About this exercise - The expected output is the data below, restated word for word.

Data section Start Marker

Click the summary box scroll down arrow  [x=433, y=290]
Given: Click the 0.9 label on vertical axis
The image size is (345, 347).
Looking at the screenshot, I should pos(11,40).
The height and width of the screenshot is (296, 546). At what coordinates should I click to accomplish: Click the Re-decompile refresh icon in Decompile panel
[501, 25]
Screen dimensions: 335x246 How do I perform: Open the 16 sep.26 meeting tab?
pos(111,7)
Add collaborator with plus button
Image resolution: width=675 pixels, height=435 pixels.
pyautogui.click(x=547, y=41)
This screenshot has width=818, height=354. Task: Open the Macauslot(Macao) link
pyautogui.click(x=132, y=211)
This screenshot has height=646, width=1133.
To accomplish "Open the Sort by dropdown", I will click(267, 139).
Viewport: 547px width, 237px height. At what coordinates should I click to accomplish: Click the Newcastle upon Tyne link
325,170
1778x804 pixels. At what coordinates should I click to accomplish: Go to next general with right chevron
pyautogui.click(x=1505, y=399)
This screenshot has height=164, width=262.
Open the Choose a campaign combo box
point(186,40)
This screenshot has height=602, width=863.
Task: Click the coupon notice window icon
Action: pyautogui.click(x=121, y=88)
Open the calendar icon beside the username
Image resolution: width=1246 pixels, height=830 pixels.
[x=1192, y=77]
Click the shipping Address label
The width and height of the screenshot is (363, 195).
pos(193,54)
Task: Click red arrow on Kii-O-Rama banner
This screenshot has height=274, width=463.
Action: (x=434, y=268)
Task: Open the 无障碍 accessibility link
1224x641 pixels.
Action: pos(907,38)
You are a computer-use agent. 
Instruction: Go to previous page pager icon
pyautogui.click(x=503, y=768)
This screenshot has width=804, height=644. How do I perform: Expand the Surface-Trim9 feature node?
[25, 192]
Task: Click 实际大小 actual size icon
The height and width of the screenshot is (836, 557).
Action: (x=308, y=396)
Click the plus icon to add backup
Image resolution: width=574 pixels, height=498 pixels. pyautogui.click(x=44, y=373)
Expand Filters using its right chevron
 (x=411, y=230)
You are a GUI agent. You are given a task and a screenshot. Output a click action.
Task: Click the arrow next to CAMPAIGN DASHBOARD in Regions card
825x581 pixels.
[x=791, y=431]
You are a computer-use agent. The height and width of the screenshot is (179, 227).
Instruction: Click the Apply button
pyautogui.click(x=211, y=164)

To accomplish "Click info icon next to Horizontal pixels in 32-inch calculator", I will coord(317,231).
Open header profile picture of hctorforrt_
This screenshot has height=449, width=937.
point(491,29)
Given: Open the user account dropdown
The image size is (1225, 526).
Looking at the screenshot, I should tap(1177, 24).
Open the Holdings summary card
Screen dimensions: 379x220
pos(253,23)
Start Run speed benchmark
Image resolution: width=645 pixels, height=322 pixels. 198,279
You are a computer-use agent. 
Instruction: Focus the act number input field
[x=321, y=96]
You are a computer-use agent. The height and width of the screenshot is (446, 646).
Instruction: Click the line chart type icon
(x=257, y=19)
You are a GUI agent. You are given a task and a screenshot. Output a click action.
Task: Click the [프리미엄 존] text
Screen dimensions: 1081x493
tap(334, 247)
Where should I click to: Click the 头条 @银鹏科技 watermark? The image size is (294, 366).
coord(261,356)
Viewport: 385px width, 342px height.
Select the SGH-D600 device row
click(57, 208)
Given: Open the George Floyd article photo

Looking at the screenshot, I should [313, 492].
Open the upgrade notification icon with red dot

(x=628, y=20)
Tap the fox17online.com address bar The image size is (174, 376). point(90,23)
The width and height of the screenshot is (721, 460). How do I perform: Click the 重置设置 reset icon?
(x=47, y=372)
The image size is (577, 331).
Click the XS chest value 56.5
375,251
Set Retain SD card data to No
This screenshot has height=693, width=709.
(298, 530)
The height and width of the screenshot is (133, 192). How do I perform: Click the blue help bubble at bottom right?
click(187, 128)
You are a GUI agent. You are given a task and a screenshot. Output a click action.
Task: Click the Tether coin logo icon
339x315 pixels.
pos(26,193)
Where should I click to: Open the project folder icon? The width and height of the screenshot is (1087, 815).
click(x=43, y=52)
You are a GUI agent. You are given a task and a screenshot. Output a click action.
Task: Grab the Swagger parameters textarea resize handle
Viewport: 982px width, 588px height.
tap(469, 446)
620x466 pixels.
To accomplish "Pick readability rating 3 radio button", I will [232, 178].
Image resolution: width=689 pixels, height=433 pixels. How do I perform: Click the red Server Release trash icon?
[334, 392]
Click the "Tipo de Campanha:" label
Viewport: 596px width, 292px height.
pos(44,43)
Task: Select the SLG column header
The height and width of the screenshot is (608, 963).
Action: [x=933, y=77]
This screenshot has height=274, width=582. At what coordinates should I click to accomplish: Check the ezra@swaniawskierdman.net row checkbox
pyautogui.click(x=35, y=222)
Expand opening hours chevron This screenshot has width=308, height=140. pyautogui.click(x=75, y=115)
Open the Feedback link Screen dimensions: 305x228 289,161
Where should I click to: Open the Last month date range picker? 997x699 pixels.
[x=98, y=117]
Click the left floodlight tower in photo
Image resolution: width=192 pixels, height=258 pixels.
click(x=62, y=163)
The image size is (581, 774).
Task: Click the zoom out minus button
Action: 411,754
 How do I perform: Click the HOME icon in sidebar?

Data section End Marker

Solution below -
Click the summary box scroll down arrow  [x=433, y=290]
Given: Click the 0.9 label on vertical axis
The image size is (345, 347).
Looking at the screenshot, I should pos(11,40).
The height and width of the screenshot is (296, 546). At what coordinates should I click to accomplish: Click the Re-decompile refresh icon in Decompile panel
[501, 25]
Screen dimensions: 335x246 How do I perform: Open the 16 sep.26 meeting tab?
pos(111,7)
Add collaborator with plus button
Image resolution: width=675 pixels, height=435 pixels.
pyautogui.click(x=547, y=41)
This screenshot has width=818, height=354. Task: Open the Macauslot(Macao) link
pyautogui.click(x=132, y=211)
This screenshot has height=646, width=1133.
To accomplish "Open the Sort by dropdown", I will click(267, 139).
Viewport: 547px width, 237px height. At what coordinates should I click to accomplish: Click the Newcastle upon Tyne link
325,170
1778x804 pixels. At what coordinates should I click to accomplish: Go to next general with right chevron
pyautogui.click(x=1505, y=399)
This screenshot has height=164, width=262.
Open the Choose a campaign combo box
point(186,40)
This screenshot has height=602, width=863.
Task: Click the coupon notice window icon
Action: pyautogui.click(x=121, y=88)
Open the calendar icon beside the username
Image resolution: width=1246 pixels, height=830 pixels.
[x=1192, y=77]
Click the shipping Address label
The width and height of the screenshot is (363, 195).
pos(193,54)
Task: Click red arrow on Kii-O-Rama banner
This screenshot has height=274, width=463.
Action: (x=434, y=268)
Task: Open the 无障碍 accessibility link
1224x641 pixels.
Action: pos(907,38)
You are a computer-use agent. 
Instruction: Go to previous page pager icon
pyautogui.click(x=503, y=768)
This screenshot has width=804, height=644. How do I perform: Expand the Surface-Trim9 feature node?
[25, 192]
Task: Click 实际大小 actual size icon
The height and width of the screenshot is (836, 557).
Action: (x=308, y=396)
Click the plus icon to add backup
Image resolution: width=574 pixels, height=498 pixels. pyautogui.click(x=44, y=373)
Expand Filters using its right chevron
 (x=411, y=230)
You are a GUI agent. You are given a task and a screenshot. Output a click action.
Task: Click the arrow next to CAMPAIGN DASHBOARD in Regions card
825x581 pixels.
[x=791, y=431]
You are a computer-use agent. The height and width of the screenshot is (179, 227).
Instruction: Click the Apply button
pyautogui.click(x=211, y=164)

To accomplish "Click info icon next to Horizontal pixels in 32-inch calculator", I will coord(317,231).
Open header profile picture of hctorforrt_
This screenshot has height=449, width=937.
point(491,29)
Given: Open the user account dropdown
The image size is (1225, 526).
Looking at the screenshot, I should tap(1177, 24).
Open the Holdings summary card
Screen dimensions: 379x220
pos(253,23)
Start Run speed benchmark
Image resolution: width=645 pixels, height=322 pixels. 198,279
You are a computer-use agent. 
Instruction: Focus the act number input field
[x=321, y=96]
You are a computer-use agent. The height and width of the screenshot is (446, 646).
Instruction: Click the line chart type icon
(x=257, y=19)
You are a GUI agent. You are given a task and a screenshot. Output a click action.
Task: Click the [프리미엄 존] text
Screen dimensions: 1081x493
tap(334, 247)
Where should I click to: Click the 头条 @银鹏科技 watermark? The image size is (294, 366).
coord(261,356)
Viewport: 385px width, 342px height.
Select the SGH-D600 device row
click(57, 208)
Given: Open the George Floyd article photo

Looking at the screenshot, I should [313, 492].
Open the upgrade notification icon with red dot

(x=628, y=20)
Tap the fox17online.com address bar The image size is (174, 376). point(90,23)
The width and height of the screenshot is (721, 460). How do I perform: Click the 重置设置 reset icon?
(x=47, y=372)
The image size is (577, 331).
Click the XS chest value 56.5
375,251
Set Retain SD card data to No
This screenshot has height=693, width=709.
(298, 530)
The height and width of the screenshot is (133, 192). How do I perform: Click the blue help bubble at bottom right?
click(187, 128)
You are a GUI agent. You are given a task and a screenshot. Output a click action.
Task: Click the Tether coin logo icon
339x315 pixels.
pos(26,193)
Where should I click to: Open the project folder icon? The width and height of the screenshot is (1087, 815).
click(x=43, y=52)
You are a GUI agent. You are given a task and a screenshot. Output a click action.
Task: Grab the Swagger parameters textarea resize handle
Viewport: 982px width, 588px height.
tap(469, 446)
620x466 pixels.
To accomplish "Pick readability rating 3 radio button", I will [232, 178].
Image resolution: width=689 pixels, height=433 pixels. How do I perform: Click the red Server Release trash icon?
[334, 392]
Click the "Tipo de Campanha:" label
Viewport: 596px width, 292px height.
pos(44,43)
Task: Select the SLG column header
The height and width of the screenshot is (608, 963).
Action: [x=933, y=77]
This screenshot has height=274, width=582. At what coordinates should I click to accomplish: Check the ezra@swaniawskierdman.net row checkbox
pyautogui.click(x=35, y=222)
Expand opening hours chevron This screenshot has width=308, height=140. pyautogui.click(x=75, y=115)
Open the Feedback link Screen dimensions: 305x228 289,161
Where should I click to: Open the Last month date range picker? 997x699 pixels.
[x=98, y=117]
Click the left floodlight tower in photo
Image resolution: width=192 pixels, height=258 pixels.
click(x=62, y=163)
The image size is (581, 774).
Task: Click the zoom out minus button
Action: 411,754
 How do I perform: Click the HOME icon in sidebar?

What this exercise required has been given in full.